The problem being addressed is that the current back arrow in the client isn’t good enough at moving to an activity which you might want to return to after a while. Moving back through your history an item at a time forces the client to reload data (for instance, the conversations in a channel), so moving back using this method is both slow and inefficient.
Last Twenty Locations
The solution is to reveal a list of the last twenty locations you’ve visited in the current session (since you signed into Teams). Locations mean a specific place in a channel conversation or personal chat, and apps, both first-party Microsoft apps like Tasks by Planner and the Teams Calendar and third-party apps. In effect, it’s a breadcrumb trail of the last twenty places you’ve visited in the client.
The roll-out of the history menu is due to start in early February. Microsoft says that it will finish later that month. Teams updates tend to involve a mixture of server and client components, so make sure that you run the latest client software and be patient for Microsoft to update the backend.
Getting to the List
To see your Teams history list, hover over the back arrow in the Teams menu bar (there’s no need to click). Or, if you’re like me and like keyboard shortcuts, use the Ctrl-Shift-H combination. Too many keyboard shortcuts exist in Windows and Teams to remember, but I think this is one that I’ll use a lot.

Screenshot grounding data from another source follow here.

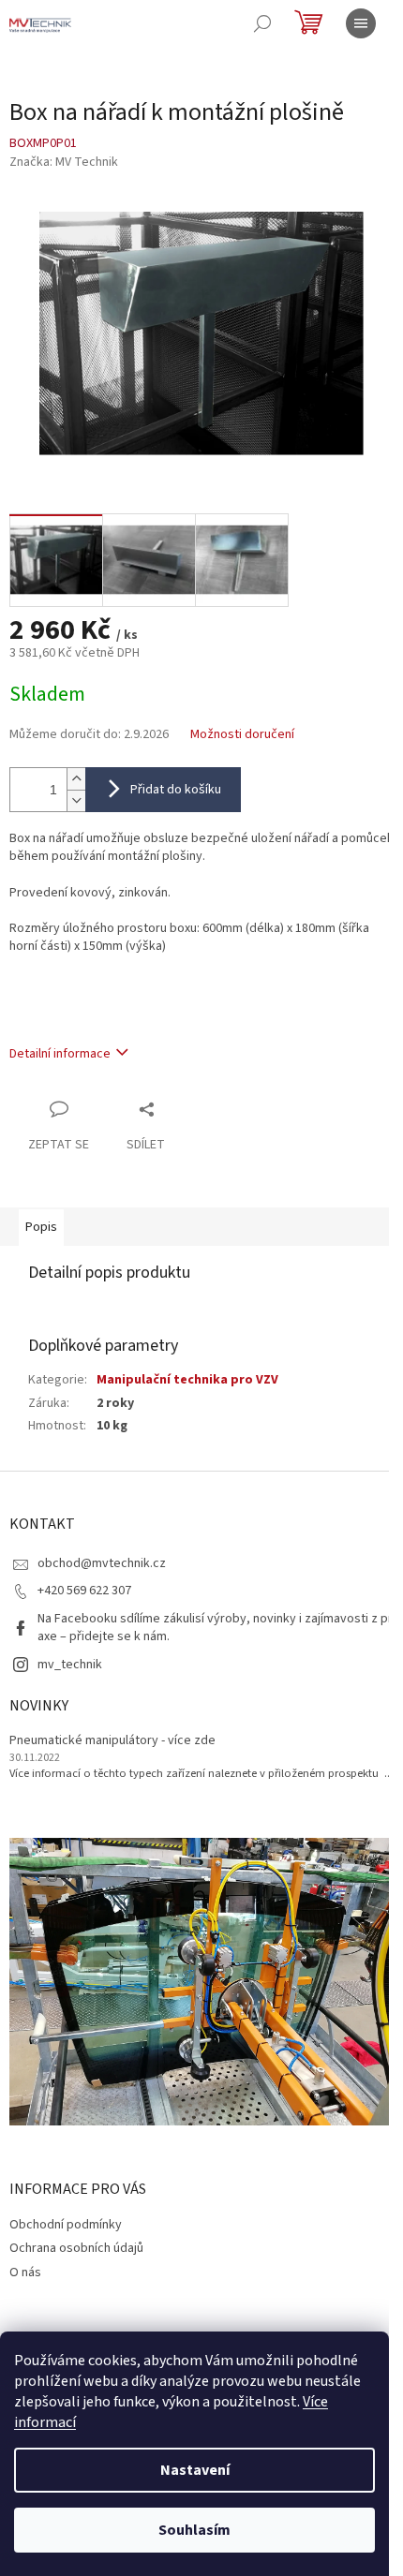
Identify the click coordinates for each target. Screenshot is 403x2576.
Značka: (63, 162)
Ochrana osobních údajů (76, 2248)
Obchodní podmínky (65, 2224)
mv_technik (69, 1664)
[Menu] (361, 23)
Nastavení (195, 2470)
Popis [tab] (41, 1227)
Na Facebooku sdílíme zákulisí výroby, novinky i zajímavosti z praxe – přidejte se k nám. (215, 1627)
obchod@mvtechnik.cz (101, 1563)
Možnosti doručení (242, 735)
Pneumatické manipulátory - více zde (112, 1741)
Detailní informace (60, 1053)
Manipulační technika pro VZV (187, 1379)
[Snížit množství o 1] (76, 800)
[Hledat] (262, 23)
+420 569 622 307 (84, 1590)
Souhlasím (194, 2530)
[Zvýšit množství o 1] (76, 779)
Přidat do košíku (175, 789)
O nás (25, 2272)
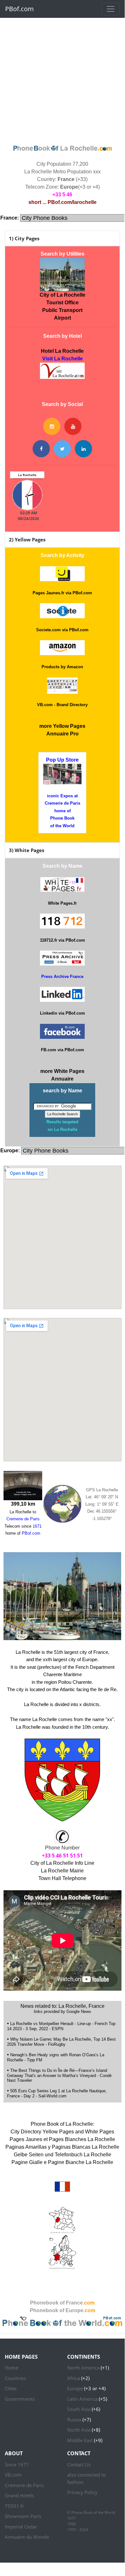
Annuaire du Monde (27, 2537)
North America (83, 2367)
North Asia (78, 2430)
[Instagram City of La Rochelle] (51, 426)
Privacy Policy (82, 2492)
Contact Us (79, 2464)
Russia (74, 2419)
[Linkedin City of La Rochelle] (83, 448)
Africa (73, 2378)
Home (11, 2367)
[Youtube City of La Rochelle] (73, 426)
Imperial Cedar (21, 2526)
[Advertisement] (62, 80)
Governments (20, 2399)
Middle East (80, 2440)
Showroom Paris (23, 2516)
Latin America (82, 2399)
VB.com (13, 2474)
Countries (15, 2378)
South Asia (78, 2409)
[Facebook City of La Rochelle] (41, 448)
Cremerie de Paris (24, 2485)
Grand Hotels (19, 2495)
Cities (11, 2388)
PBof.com (19, 8)
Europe (75, 2388)
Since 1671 (17, 2464)
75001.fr (14, 2506)
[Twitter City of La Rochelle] (62, 448)
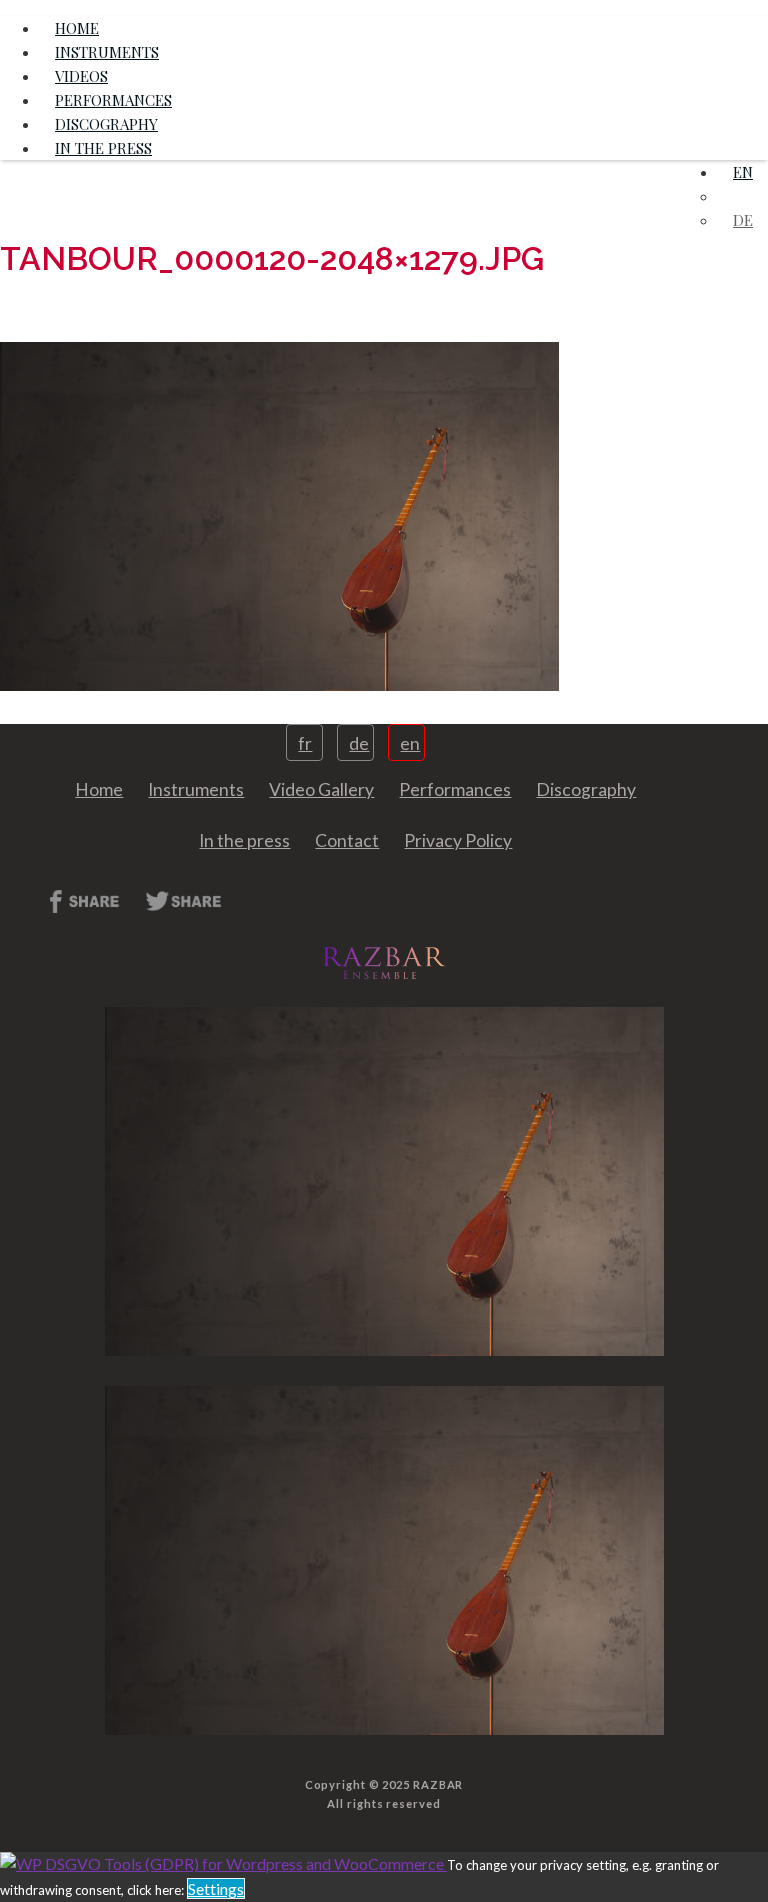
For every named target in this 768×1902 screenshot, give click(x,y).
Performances (455, 789)
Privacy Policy (458, 840)
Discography (586, 789)
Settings (216, 1888)
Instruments (196, 789)
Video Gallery (321, 789)
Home (99, 789)
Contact (347, 840)
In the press (103, 148)
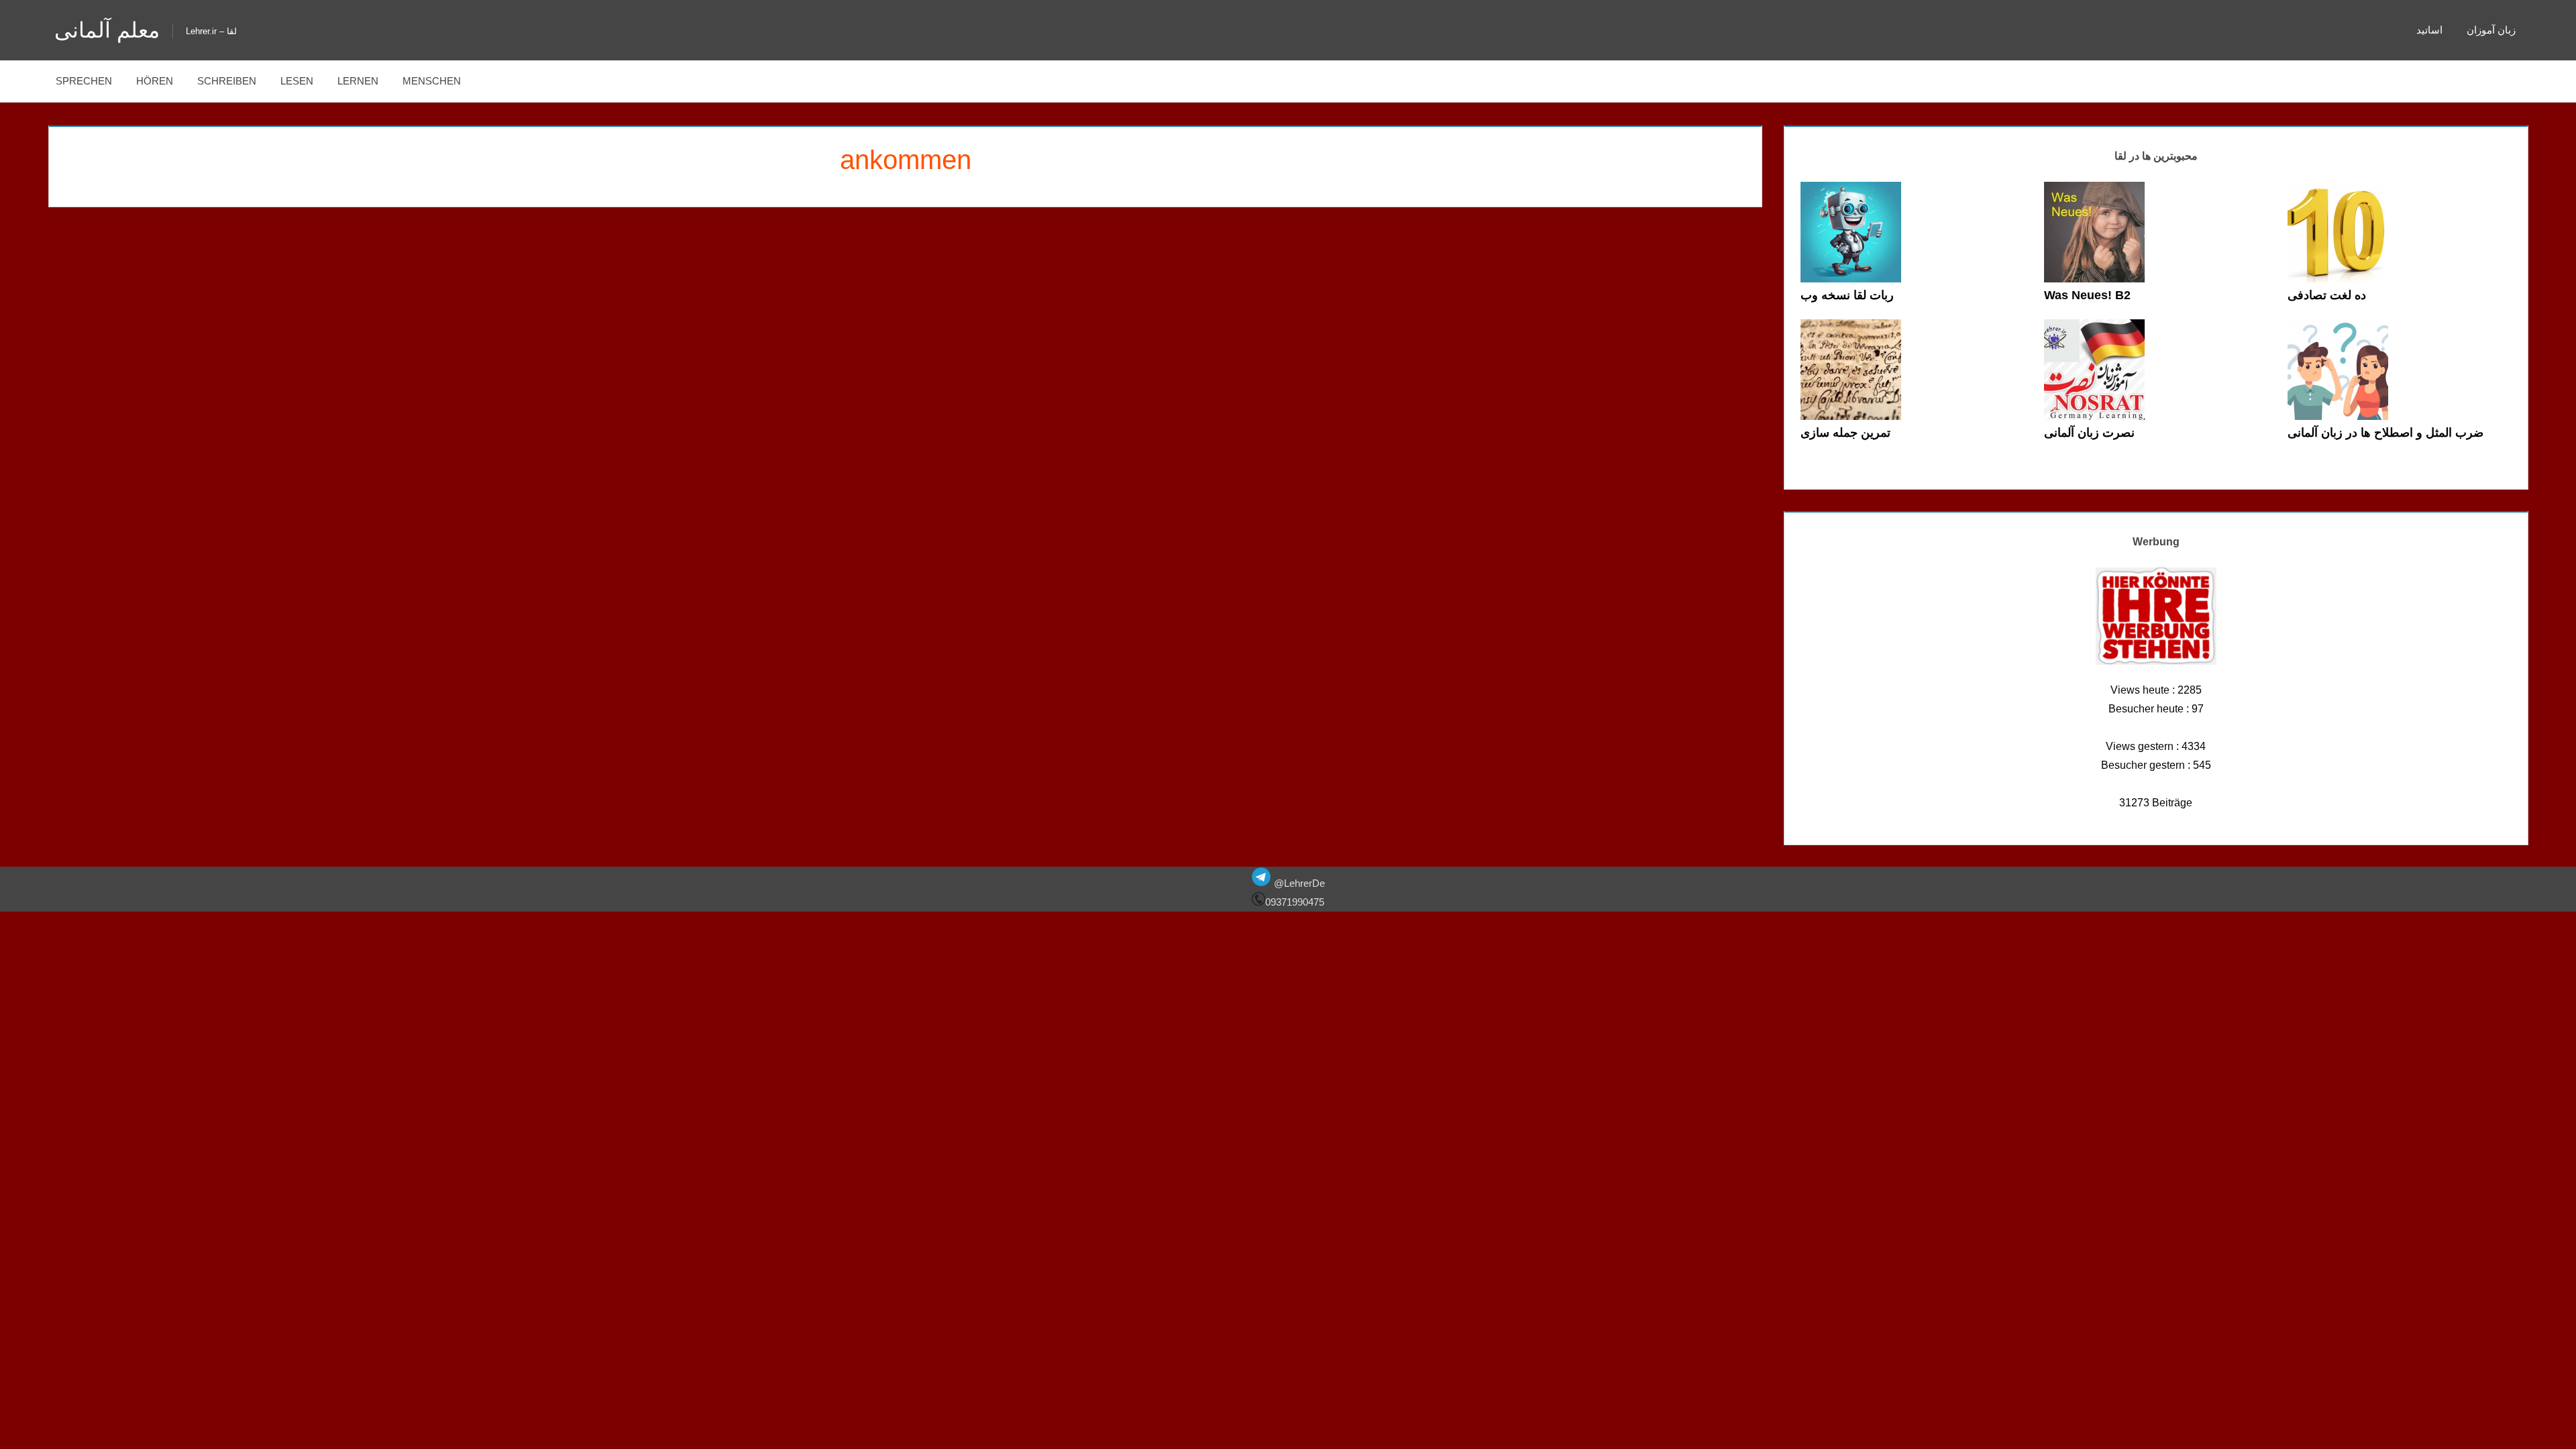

Teams keeps a history list for guest users when they work in host tenants. One glitch I’ve noticed is that invalid entries show up in the list for guests – like the calendar or tasks, neither of which is available to guests. I suspect that this is a bug in how the list is populated that Microsoft will quickly squash.
Stuff like this doesn’t turn up in the Office 365 for IT Pros eBook because it’s a user-centric feature. That doesn’t mean we’re not interested. It does mean that we pay a little less attention to something like this than we do to more technical topics.